After filming Dodge asked Golden to “exploit its exhibition potential” so he brought it back to California to devise a plan. He fabricated a brake system allowing him to steer with the rear slicks and headed to Lions Drag Strip in Long Beach, California. Now emblazoned with “Little Red Wagon” on its sides Golden flipped the tailgate down, staged the pickup at the starting line and blazed down the quarter-mile strip in 11 seconds. On its rear slicks with the nose straight up in the air the whole way. 

1964 Dodge Little Red Wagon Pickup-Getty
1964 Dodge Little Red Wagon Pickup | Getty

A new dawn had begun as the exhibition wheelstander was born. Between rounds or just to enliven the crowds the Little Red Wagon became an integral part of every major drag race held in the US. Drag racing promoters flocked to Golden to sign up the Little Red Wagon for their events. Golden would hit multiple races during the week and weekends to become a gypsie drag race exhibitionist. 

The Dodge truck immediately spawned imitation with similarly constructed Ford Econoline and Chevy Corvair Rampvan pickups.
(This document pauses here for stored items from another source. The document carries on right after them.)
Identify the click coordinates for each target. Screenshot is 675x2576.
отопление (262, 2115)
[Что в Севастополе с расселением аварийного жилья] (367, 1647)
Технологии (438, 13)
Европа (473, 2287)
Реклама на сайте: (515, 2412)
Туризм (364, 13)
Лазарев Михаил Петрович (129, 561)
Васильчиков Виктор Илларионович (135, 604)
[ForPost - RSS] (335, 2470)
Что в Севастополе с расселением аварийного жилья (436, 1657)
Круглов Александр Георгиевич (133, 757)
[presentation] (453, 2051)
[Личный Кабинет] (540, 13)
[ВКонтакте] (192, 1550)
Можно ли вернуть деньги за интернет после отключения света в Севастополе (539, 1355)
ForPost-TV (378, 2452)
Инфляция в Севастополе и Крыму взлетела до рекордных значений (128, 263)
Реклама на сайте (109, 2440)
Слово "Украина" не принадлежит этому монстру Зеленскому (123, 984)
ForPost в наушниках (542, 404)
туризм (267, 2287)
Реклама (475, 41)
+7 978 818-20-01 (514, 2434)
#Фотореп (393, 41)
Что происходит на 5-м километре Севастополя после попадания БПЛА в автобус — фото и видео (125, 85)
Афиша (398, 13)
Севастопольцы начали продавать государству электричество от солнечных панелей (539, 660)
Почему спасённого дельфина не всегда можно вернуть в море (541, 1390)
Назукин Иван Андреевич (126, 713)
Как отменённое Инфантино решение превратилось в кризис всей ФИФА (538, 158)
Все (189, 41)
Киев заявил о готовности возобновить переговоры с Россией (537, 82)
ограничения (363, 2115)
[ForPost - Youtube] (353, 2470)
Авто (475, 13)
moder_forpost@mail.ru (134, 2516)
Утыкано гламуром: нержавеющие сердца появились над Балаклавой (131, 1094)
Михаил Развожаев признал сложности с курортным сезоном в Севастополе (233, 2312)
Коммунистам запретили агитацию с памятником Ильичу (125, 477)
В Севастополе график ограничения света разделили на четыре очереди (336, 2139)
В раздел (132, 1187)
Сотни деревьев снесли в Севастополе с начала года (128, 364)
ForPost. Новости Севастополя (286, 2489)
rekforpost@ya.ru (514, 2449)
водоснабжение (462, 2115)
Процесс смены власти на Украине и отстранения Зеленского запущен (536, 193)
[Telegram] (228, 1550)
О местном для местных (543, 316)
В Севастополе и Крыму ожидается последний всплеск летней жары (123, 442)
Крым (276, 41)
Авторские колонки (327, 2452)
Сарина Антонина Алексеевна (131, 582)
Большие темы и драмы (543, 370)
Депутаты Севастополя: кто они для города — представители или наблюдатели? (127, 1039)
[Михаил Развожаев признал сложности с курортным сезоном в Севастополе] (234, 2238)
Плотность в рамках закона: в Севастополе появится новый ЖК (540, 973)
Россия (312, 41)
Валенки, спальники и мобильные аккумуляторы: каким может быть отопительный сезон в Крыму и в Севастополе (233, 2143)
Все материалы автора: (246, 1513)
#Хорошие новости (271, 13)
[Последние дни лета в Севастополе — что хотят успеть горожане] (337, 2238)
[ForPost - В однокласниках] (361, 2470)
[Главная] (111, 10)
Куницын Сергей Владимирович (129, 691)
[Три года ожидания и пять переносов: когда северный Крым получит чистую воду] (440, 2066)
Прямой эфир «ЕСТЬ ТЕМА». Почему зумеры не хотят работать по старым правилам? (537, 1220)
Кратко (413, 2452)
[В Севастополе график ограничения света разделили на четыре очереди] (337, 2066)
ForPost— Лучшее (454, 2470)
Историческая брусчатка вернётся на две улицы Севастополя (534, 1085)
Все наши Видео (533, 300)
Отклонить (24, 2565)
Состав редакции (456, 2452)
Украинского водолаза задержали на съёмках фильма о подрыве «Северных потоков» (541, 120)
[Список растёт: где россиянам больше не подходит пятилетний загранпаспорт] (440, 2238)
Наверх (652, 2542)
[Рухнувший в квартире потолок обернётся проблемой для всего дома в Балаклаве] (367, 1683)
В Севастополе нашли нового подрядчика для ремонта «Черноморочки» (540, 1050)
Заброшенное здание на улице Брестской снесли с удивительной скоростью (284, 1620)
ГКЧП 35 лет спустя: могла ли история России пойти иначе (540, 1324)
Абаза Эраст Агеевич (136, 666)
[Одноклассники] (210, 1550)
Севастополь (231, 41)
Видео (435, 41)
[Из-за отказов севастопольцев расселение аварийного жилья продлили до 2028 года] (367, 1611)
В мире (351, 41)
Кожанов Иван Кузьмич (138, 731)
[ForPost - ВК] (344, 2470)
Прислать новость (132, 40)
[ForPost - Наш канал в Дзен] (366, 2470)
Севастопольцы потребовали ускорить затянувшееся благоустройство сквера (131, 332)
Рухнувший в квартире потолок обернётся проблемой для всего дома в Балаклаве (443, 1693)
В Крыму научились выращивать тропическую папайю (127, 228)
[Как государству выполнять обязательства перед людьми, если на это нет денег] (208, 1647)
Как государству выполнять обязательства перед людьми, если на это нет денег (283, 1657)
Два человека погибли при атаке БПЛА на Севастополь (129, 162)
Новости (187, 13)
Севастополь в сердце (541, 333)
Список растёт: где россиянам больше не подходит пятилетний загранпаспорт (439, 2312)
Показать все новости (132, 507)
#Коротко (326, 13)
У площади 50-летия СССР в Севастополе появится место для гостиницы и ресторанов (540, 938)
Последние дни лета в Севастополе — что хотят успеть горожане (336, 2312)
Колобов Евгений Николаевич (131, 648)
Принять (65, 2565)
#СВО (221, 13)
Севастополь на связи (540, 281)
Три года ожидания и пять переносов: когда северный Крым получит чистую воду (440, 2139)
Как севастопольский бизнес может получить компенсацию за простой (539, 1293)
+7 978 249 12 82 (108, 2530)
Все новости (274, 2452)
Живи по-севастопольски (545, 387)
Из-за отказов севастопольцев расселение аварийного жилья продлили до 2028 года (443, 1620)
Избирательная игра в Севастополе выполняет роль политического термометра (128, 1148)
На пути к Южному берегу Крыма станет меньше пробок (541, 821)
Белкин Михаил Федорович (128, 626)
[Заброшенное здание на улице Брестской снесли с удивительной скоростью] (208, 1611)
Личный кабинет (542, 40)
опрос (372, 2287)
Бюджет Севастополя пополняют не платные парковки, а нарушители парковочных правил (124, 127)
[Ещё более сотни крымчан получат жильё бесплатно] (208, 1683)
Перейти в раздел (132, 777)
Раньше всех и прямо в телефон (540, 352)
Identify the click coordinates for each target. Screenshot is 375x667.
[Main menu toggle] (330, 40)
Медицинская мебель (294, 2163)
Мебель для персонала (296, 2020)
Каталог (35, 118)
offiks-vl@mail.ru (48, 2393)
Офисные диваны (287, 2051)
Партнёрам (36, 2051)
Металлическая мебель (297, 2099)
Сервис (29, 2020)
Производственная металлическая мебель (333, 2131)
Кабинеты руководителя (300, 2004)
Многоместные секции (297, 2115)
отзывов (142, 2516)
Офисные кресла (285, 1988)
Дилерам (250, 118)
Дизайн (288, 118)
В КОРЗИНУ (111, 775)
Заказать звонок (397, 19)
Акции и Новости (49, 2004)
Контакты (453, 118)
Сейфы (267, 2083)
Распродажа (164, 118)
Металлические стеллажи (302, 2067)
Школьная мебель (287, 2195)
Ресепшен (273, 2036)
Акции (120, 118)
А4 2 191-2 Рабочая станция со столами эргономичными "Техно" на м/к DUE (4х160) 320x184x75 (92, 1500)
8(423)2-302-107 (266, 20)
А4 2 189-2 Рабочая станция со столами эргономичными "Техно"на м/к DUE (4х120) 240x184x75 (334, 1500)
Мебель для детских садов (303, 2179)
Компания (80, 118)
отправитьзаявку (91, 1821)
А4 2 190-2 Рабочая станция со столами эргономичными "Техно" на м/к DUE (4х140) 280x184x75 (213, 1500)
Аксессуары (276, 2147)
Rear-engine freaks like the “Hurst Hemi Under Glass” Plymouth Barracuda and “LA Dart” Dodge Dart compact sedan took the concept to sedans and muscle cars. 

1964 Dodge Little Red Wagon Pickup-Getty
1964 Dodge Little Red Wagon Pickup | Getty

Drag race crowds were in awe of the gravity-defying exploits of a car or truck launched down the entire strip nose up on its rear tires. Then, turning around at the end of the track and returning back to the starting line the same way. 

Multiple Little Red Wagons were constructed as mishaps destroyed one or two of Golden’s golden geese. Golden died a few years ago after a 50-year reign as the wheelie king, but the Little Red Wagon can still be found at drag strips popping wheelies to the delight of the crowds. 

And that’s how popping a wheelie became a “thing” for kids riding bicycles and skateboards nose-up to motorcyclists riding on their rear tires.